Consigne A => Résumez la source sur les persécutions religieuses en Indonésie en deux phrases.

Source =>
* * * *

Persécutions religieuses en Indonésie
Pays musulman depuis au moins onze siècles, l’Indonésie a longtemps été réputé pour son islam modéré auquel se mêlaient les anciens cultes javanais comme l'hindouisme ou le bouddhisme. Outre ces deux religions, la Constitution du pays en reconnaît quatre autres : l’islam, le catholicisme, le protestantisme, le confucianisme.
Pour autant, en juillet 2012, Amnesty International (AI) annonçait avoir reçu «des signalements d’agression et d’actes d’intimidation commis à l’encontre de minorités religieuses en Indonésie». Pour les six premiers mois de 2012, l'ONG Institut Setara pour la démocratie et la paix, a ainsi dénombré 309 «incidents», en nette hausse par rapport aux années antérieures (543 cas pour toute l’année 2011, 502 en 2010). La dernière agression recensée a eu lieu en août 2012 dans l’île de Madura: plusieurs centaines de sunnites s’en étaient alors pris à des habitants chiites, tuant un homme et incendiant une trentaine de maisons.
Les autres musulmans
Selon les estimations, la population chiite compterait entre un et cinq millions de personnes. Chiffres difficiles à vérifier, car les fidèles doivent souvent pratiquer leur culte dans la clandestinité. Pourtant, les premiers membres de la communauté seraient arrivés sur les rivages de Sumatra aux alentours du VIIIe siècle. Au début des années 80, une vague de conversion au chiisme s’est développée en Indonésie, dans la foulée de la révolution islamique en Iran. Des tensions sont apparues quand des nouveaux convertis ont commencé à contester l’interprétation sunnite du Coran.

* * * *

Consigne B => Filtrez les entrées ci-dessous en recopiant chaque ligne qui contient le mot "each". La casse compte.

Données fournies =>
* * * *

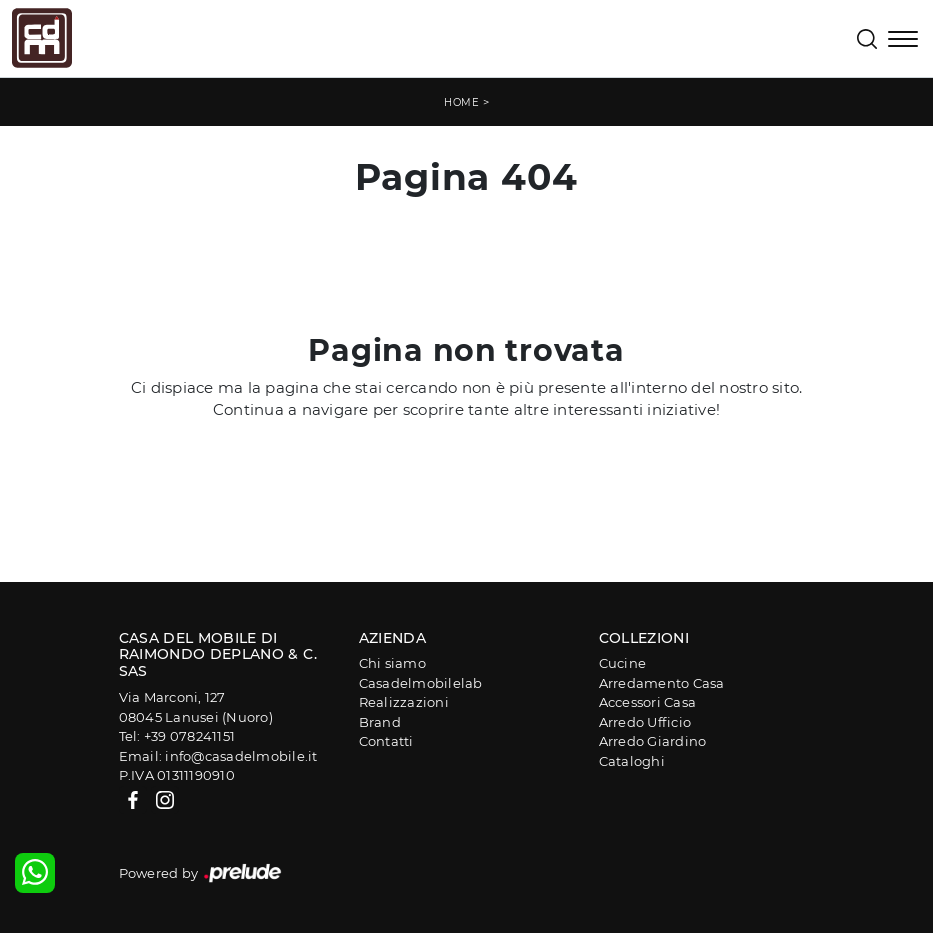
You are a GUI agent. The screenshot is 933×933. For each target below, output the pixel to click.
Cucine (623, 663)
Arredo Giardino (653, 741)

* * * *

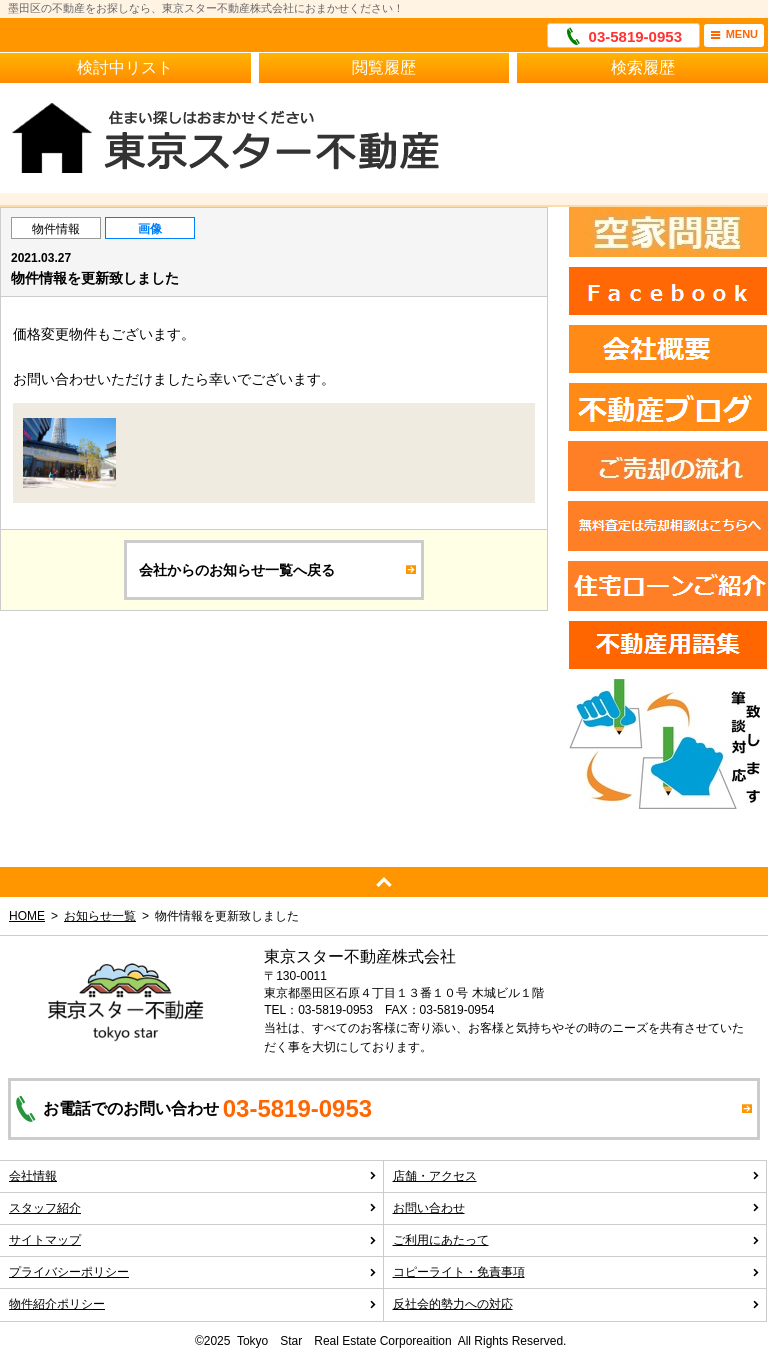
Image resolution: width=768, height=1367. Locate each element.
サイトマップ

* * * *

Résultat A => L’Indonésie, pays musulman depuis au moins onze siècles et longtemps réputé pour son islam modéré, reconnaît six religions dans sa Constitution. En 2012, Amnesty International a pourtant signalé des agressions et des actes d’intimidation contre des minorités religieuses, et l’Institut Setara a relevé une nette hausse des incidents, dont une attaque de sunnites contre des chiites à Madura, en août, qui a fait un mort et une trentaine de maisons incendiées.

Résultat B =>
You are a GUI agent. The screenshot is 933×933. For each target below, output the pixel to click.
Image resolution: width=768, height=1367. Locate each element.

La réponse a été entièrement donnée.